Task data =>
· · · · · · ·
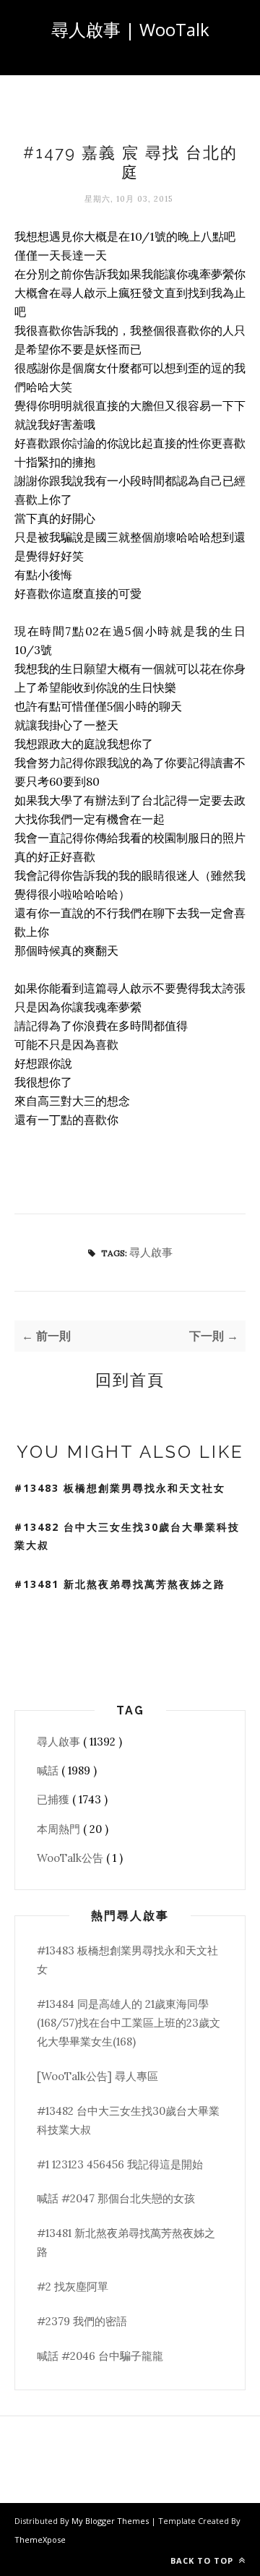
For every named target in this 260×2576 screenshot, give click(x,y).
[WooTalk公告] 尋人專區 (97, 2076)
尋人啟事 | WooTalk (130, 29)
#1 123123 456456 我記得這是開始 (120, 2164)
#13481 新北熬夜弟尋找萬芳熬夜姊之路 (119, 1584)
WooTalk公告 (71, 1858)
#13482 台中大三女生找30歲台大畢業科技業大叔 (127, 1536)
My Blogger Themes (111, 2520)
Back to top (203, 2560)
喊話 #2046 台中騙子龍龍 (100, 2356)
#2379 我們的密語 (82, 2321)
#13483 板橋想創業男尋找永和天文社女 (119, 1488)
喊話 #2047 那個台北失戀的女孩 (116, 2198)
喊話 (49, 1770)
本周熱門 (60, 1829)
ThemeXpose (40, 2539)
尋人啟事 (151, 1252)
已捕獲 (54, 1799)
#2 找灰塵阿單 (72, 2286)
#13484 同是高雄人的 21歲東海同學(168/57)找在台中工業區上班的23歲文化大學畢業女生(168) (128, 2023)
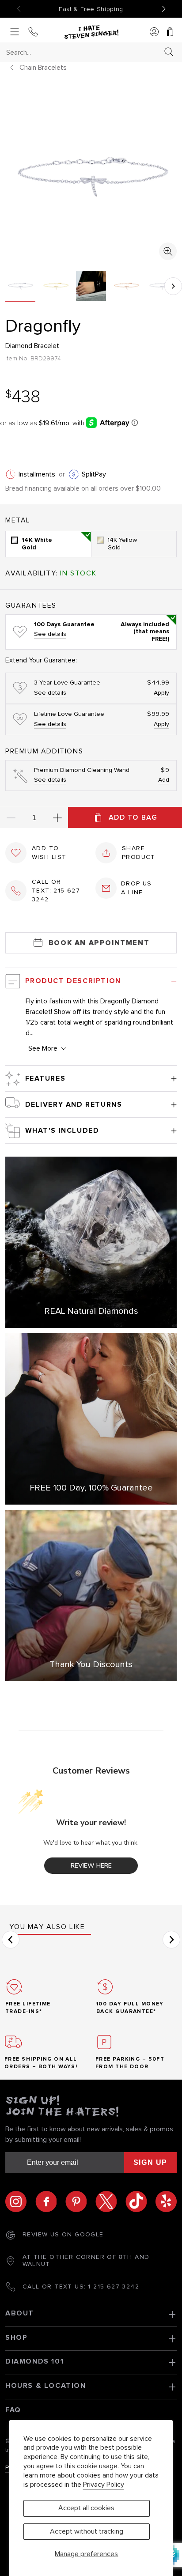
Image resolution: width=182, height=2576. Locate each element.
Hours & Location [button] (45, 2385)
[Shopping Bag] (170, 32)
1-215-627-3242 (113, 2287)
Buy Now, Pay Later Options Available (90, 9)
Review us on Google (63, 2235)
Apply (161, 693)
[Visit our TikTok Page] (140, 2201)
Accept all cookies (86, 2508)
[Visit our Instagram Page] (20, 2201)
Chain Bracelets (43, 67)
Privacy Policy (103, 2484)
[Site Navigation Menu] (15, 32)
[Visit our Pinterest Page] (80, 2201)
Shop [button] (16, 2337)
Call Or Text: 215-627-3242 (57, 891)
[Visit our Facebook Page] (50, 2201)
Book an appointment (99, 942)
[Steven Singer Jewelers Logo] (91, 32)
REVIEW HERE (91, 1865)
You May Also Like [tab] (47, 1926)
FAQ (13, 2409)
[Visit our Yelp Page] (166, 2201)
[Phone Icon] (33, 32)
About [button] (19, 2313)
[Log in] (154, 32)
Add (163, 780)
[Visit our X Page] (110, 2201)
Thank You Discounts (91, 1664)
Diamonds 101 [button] (34, 2361)
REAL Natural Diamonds (91, 1311)
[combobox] (83, 52)
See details (50, 634)
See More (42, 1048)
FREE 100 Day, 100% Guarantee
· · · · · · ·
An exact copy of the records above is required, leaving out the pictures.

Finished task =>
For every named target in this 260×2576 screenshot, give click(x,y).
[WooTalk公告] 尋人專區 (97, 2076)
尋人啟事 | WooTalk (130, 29)
#1 123123 456456 我記得這是開始 (120, 2164)
#13481 新北熬夜弟尋找萬芳熬夜姊之路 (119, 1584)
WooTalk公告 (71, 1858)
#13482 台中大三女生找30歲台大畢業科技業大叔 (127, 1536)
My Blogger Themes (111, 2520)
Back to top (203, 2560)
喊話 #2046 台中騙子龍龍 (100, 2356)
#2379 我們的密語 (82, 2321)
#13483 板橋想創業男尋找永和天文社女 (119, 1488)
喊話 #2047 那個台北失戀的女孩 (116, 2198)
喊話 (49, 1770)
本周熱門 (60, 1829)
ThemeXpose (40, 2539)
尋人啟事 (151, 1252)
已捕獲 (54, 1799)
#2 找灰塵阿單 (72, 2286)
#13484 同是高雄人的 21歲東海同學(168/57)找在台中工業區上班的23歲文化大學畢業女生(168) (128, 2023)
Image resolution: width=182, height=2576. Locate each element.
Hours & Location [button] (45, 2385)
[Shopping Bag] (170, 32)
1-215-627-3242 (113, 2287)
Buy Now, Pay Later Options Available (90, 9)
Review us on Google (63, 2235)
Apply (161, 693)
[Visit our TikTok Page] (140, 2201)
Accept all cookies (86, 2508)
[Visit our Instagram Page] (20, 2201)
Chain Bracelets (43, 67)
Privacy Policy (103, 2484)
[Site Navigation Menu] (15, 32)
[Visit our Pinterest Page] (80, 2201)
Shop [button] (16, 2337)
Call Or Text: 215-627-3242 (57, 891)
[Visit our Facebook Page] (50, 2201)
Book an appointment (99, 942)
[Steven Singer Jewelers Logo] (91, 32)
REVIEW HERE (91, 1865)
You May Also Like [tab] (47, 1926)
FAQ (13, 2409)
[Visit our Yelp Page] (166, 2201)
[Phone Icon] (33, 32)
About [button] (19, 2313)
[Log in] (154, 32)
Add (163, 780)
[Visit our X Page] (110, 2201)
Thank You Discounts (91, 1664)
Diamonds 101 [button] (34, 2361)
REAL Natural Diamonds (91, 1311)
[combobox] (83, 52)
See details (50, 634)
See More (42, 1048)
FREE 100 Day, 100% Guarantee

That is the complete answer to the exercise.